Fru Öttenpötter vertellt: Ko-Dorf statt Kuhdorf

Öttenpötters leben jetzt schon 16 Jahre auf dem Land. Mehr Land geht nicht mehr. Ein Nachbar auf der einen Seite, eine Ziegelei-Ruine auf der anderen, das ist alles. Das nächste Dorf ist zwei Kilometer entfernt, die nächste Mini-Kleinstadt neun, die Kreisstadt 16 Kilometer. Dieses ländlichste aller Landleben soll jetzt angeblich wieder Trend werden – nicht als Kuhdorf, sondern als Ko-Dorf.

Abend im Katengarten

Angeblich potenziert das Ko-Dorf die Trendthemen Coworking und Coliving, sagt Ko-Dorf-Experte Frederik Fischer im E-Bay-Kleinanzeigen-Magazin. Coworking? Coliving? Ich sehe die Damen im Dorf schon den wohl ondulierten Kopf schütteln. Gemeinsam arbeiten und gemeinsam leben sind auf dem Dorf aber nichts ungewöhnliches, jedenfalls war das früher so. Die Leute hockten in einem sehr kleinen Gemeinwesen aufeinander – so ist es heute noch – und halfen sich oft gegenseitig bei der Arbeit. Das ist heute ganz anders, die arbeiten fast alle außerhalb.

Vorteile der Stadt

Experte Fischer meint, das Ko-Dorf ermögliche urbanes Leben auf dem Land. Moment mal: Urban heißt städtisch, und das ist nun wirklich das Gegenteil von Dorf. Aber in einem hat der Mann Recht. Das Leben in den Großstädten wird zunehmend nerviger. Teurer. Anstrengender. Ich habe schon überall gelebt, in kleinen und großen Städten, in strukturschwachen Regionen und in boomenden. Es ist schön, die Kneipe um die Ecke zu haben. Es ist schön, zu Fuß ins Theater gehen zu können. Es ist schön, die vergessene Butter eben noch schnell holen zu können, ohne dafür mit dem Auto etliche Kilometer zurückzulegen.

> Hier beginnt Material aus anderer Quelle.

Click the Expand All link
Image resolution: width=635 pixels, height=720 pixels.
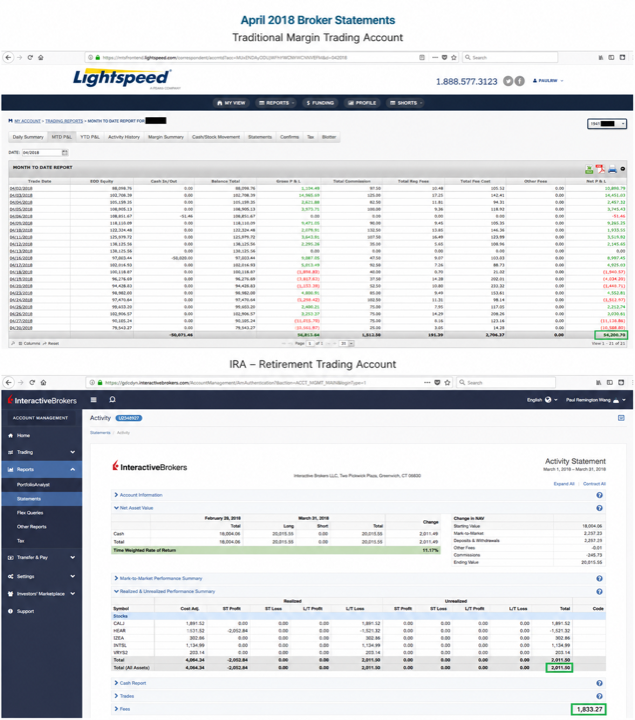[x=564, y=484]
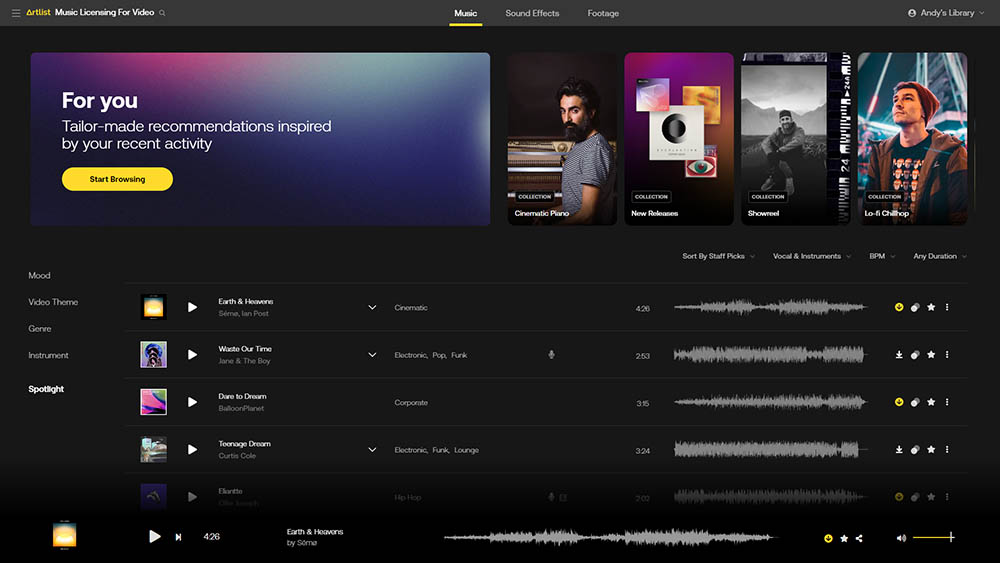Viewport: 1000px width, 563px height.
Task: Open the Sort By Staff Picks dropdown
Action: point(718,256)
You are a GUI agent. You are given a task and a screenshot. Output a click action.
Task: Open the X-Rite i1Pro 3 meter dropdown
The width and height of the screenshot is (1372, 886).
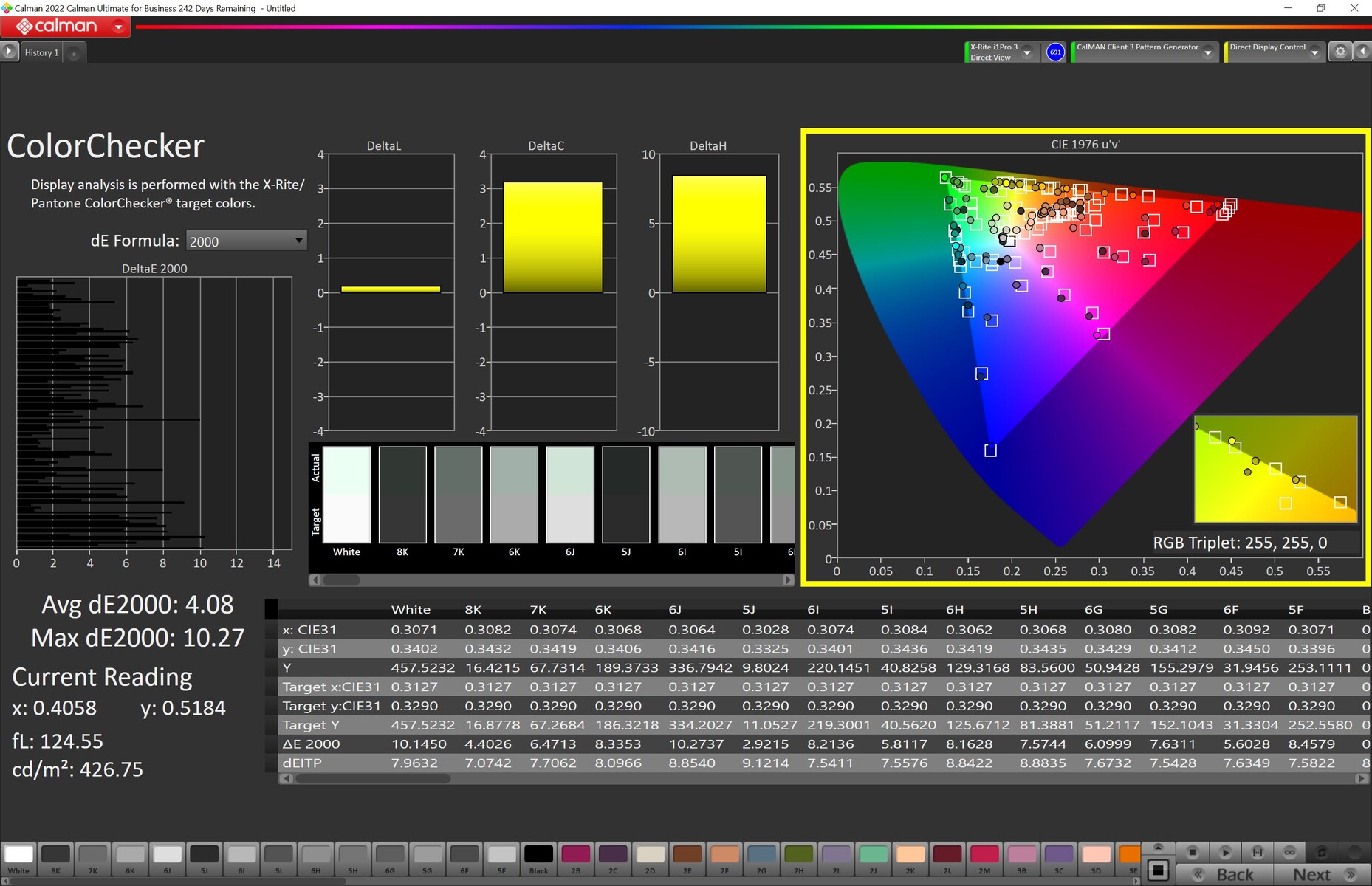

Aber: Es ist nicht schön, wenn einem als Laternenparker zum dritten Mal innerhalb eines Jahres der 400 Euro teure elektrisch verstellbare Seitenspiegel abgetreten wird. Es ist nicht schön, wenn es einen an der nächsten Ecke von den Duftmarken der Wildpinkler würgt. Und es ist alles andere als angenehm, wenn einem am Tag nach Silvester irgendwelche Idioten einen Böller durch den vom Bordstein aus zugänglichen Briefschlitz in die direkt dahinter liegende Küche werfen. Und erst recht ist es kein Vergnügen, jeden Abend auf der Suche nach einem Parkplatz drei, vier Runden um den Block zu drehen.

Nachteile des Landlebens

Alles Nachteile, die es auf dem Land nicht gibt. Dafür gibt es keinen Essenslieferservice, der wegen der Entfernung ohne Aufpreis liefert. Es gibt engstirnige Landfrauen, die keine Tiefkühltorten akzeptieren, und erst recht gibt es keine ordentliche Busverbindung. Aufs schnelle Internet haben wir gefühlt Jahrzehnte warten müssen.

Aber, um aufs Ko-Dorf zurückzukommen, demnächst gibt es neue Modelle fürs Landleben, die ein bisschen urbaner sind als das, was wir hier haben. Das Ko-Dorf ist laut Fischer ein Wohngebiet mit Gemeinschaftsgebäuden und – im Idealfall – Arbeitsplätzen, die ein gemeinsames Leben und Arbeiten ermöglichen, die den Lebensstil der Städte aufs Land verpflanzen. Tatsächlich scheint das ein Trend zu sein, denn selbst in unserer tiefen Provinz gibt es bereits Pläne für solche Wohnprojekte. Klingt erst einmal gut. Natur, frische Luft, kleinteilige Strukturen, bezahlbare Grundstücke, eine gemeinsame Idee, die möglichst gemeinsam umgesetzt wird. Ganz nach Wunsch derer, die dabei sein wollen und können.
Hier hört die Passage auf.